DOI-USGS / lake-temperature-model-prep

Pipeline #1
Other
6 stars 13 forks source link

Add Three Bull Shoals Datasets from Issue 320 #337

Closed padilla410 closed 2 years ago

padilla410 commented 2 years ago

This PR is a partial solution to #320 (this table) and adds data from the following cooperator files:

The data in these files comes from two locations: Bull Shoals Reservoir and Lake of the Ozarks.

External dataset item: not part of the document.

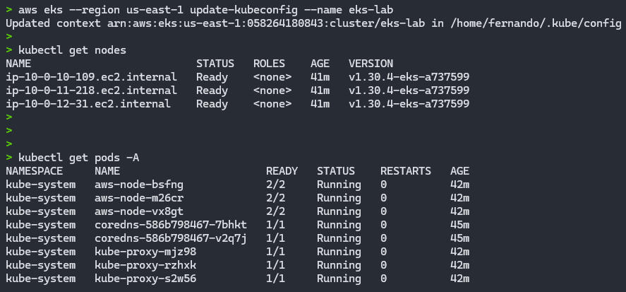Click the Updated context arn output line
The image size is (626, 292).
[x=313, y=23]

The Bull Shoals data was successfully added to the pipeline, while the Lake of the Ozarks data was not, due to the unresolved issue #289.

A case_when question

I have a specific question for @jread-usgs. While working on these parsers I was trying to find spots to use regular expressions and case_when. Specifically, I tried six ways from Sunday to integrate this snippet into this portion of a dplyr pipeline.

Specifically, I thought this should work:

# read in data and clean
clean <- list_sheets %>%
  purrr::map_df(~ readxl::read_xlsx(path = file_path, sheet = .x)) %>%
  purrr::discard(~all(is.na(.x))) %>%  # remove columns with all NA
  dplyr::filter(!is.na(Timestamp)) %>% # remove rows without timestamp
  dplyr::rename_with(~ new_col_names) %>%
  mutate(

    DateTime = case_when(
      class(DateTime) == 'character' ~ mdy_hm(DateTime) %>% as.Date,
      all(class(DateTime)) != 'character' ~ as.Date(DateTime),
    ),

    Timezone = c('CDT/CST'),
    temp = fahrenheit_to_celsius(temp),
    depth = -1 * depth,
    Missouri_ID = 'Missouri_100' # value from Univ MO xwalk (https://drive.google.com/file/d/11w6-LXCDSDCjipFYPxUgJyf7YB9BtXYR/view?usp=sharing)
  ) %>%
  dplyr::select(DateTime, Timezone, depth, temp, site, Missouri_ID)

The reason I need to have conditional formatting for DateTime is because the DateTime field reads as either character or POSIXct for each of the 14 files in 6_temp_coop_fetch/in/Temp_DO_BSL_MM_DD_YYYY.zip.

Results from scmake("8_viz")

Bull Shoals BEFORE image

Bull Shoals AFTER image

Summary numbers (no change compared to #333): image

lindsayplatt commented 2 years ago

@padilla410 I am reviewing this now. Looking at your question about the use of case_when(), based on your prompt for it, it sounds like what you have does not work and you expected it to. Do you have any other info about what isn't working? That would help me troubleshoot a working solution.